Where Good Ideas Come From

by Steven Johnson

Where Good Ideas Come From cover

Steven Johnson made innovation feel ecological to me. Ideas do not simply arrive wearing dramatic music. They grow in rooms, conversations, errors, tools, cities, platforms, and half-formed thoughts that keep quietly asking to be combined with something else.

I loved the parts about coral reefs and dense environments. Evolution becomes especially inventive where life is compressed, layered, and forced into contact. Population pressure sounds unpleasant, and often is, but it also creates collisions. Strange neighbors. New combinations. More chances for something weird to become useful.

The adjacent possible stayed with me too. You can only reach the next door from the room you are already in. That sounds obvious, but it changes how you think about progress. A good system does not demand miracles every morning. It keeps creating better neighboring rooms.

I also liked the patience of the slow hunch. Some ideas need time to become useful. They sit there looking incomplete, occasionally annoying you, until another piece finally arrives. That feels very real to me. A lot of work is not sudden genius; it is keeping the right questions alive long enough.

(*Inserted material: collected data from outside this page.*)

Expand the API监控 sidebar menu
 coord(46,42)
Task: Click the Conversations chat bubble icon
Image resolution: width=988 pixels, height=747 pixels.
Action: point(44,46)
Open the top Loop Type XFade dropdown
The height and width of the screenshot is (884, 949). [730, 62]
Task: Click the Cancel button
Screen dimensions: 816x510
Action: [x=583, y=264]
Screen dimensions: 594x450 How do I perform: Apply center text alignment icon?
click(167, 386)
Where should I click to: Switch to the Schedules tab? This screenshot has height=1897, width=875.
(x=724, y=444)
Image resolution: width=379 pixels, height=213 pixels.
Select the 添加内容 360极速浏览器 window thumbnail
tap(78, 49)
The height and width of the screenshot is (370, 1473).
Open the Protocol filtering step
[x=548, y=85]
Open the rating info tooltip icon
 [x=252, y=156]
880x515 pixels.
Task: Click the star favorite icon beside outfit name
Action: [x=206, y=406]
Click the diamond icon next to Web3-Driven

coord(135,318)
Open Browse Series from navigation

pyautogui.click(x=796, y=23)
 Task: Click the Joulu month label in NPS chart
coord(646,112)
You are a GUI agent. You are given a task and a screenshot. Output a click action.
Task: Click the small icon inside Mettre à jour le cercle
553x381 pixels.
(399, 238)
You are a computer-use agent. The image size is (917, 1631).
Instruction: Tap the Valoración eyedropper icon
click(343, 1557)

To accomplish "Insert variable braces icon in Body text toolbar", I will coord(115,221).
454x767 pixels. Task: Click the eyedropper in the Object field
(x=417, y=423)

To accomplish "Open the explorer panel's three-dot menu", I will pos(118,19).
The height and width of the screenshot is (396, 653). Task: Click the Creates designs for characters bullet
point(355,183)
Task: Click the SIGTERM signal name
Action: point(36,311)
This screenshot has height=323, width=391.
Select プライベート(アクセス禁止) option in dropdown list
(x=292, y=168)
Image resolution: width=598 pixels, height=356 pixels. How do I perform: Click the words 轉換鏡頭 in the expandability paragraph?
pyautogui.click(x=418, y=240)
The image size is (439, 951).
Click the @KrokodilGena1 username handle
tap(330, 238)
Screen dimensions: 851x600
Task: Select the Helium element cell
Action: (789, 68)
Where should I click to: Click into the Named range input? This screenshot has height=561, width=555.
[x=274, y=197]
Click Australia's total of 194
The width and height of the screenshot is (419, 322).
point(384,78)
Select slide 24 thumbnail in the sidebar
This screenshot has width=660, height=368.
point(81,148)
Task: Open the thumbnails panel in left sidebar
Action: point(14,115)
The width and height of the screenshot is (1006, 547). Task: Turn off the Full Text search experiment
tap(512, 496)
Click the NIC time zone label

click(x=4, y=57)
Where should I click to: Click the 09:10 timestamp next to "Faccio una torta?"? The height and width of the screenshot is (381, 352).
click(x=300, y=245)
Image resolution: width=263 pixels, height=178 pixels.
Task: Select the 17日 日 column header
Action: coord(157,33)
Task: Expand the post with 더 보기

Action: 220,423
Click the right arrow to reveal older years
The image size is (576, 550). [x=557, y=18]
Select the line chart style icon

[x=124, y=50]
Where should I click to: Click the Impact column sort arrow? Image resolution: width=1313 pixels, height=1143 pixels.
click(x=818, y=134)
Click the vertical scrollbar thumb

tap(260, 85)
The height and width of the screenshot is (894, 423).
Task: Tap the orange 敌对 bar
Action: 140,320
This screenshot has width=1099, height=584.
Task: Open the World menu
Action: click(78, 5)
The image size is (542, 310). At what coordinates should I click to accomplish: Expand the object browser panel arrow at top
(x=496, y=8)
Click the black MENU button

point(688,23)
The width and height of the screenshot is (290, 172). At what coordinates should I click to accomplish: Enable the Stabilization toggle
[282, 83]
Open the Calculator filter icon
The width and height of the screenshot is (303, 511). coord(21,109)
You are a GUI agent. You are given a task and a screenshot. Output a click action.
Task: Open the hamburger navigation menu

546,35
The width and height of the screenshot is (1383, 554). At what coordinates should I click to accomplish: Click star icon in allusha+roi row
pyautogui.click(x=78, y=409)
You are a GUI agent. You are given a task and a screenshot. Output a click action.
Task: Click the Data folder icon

The book also made me think about visual work, notes, diagrams, and systems for memory. A thought that is not captured can vanish like a tab you were sure you would remember. Put it somewhere visible, connect it to other thoughts, and suddenly the mind has handles.

I value the book because it is optimistic without making creativity cute. It shows the mess, the collisions, the mistakes, and the environments that make better mistakes possible. That is a very useful thing to remember when building anything serious.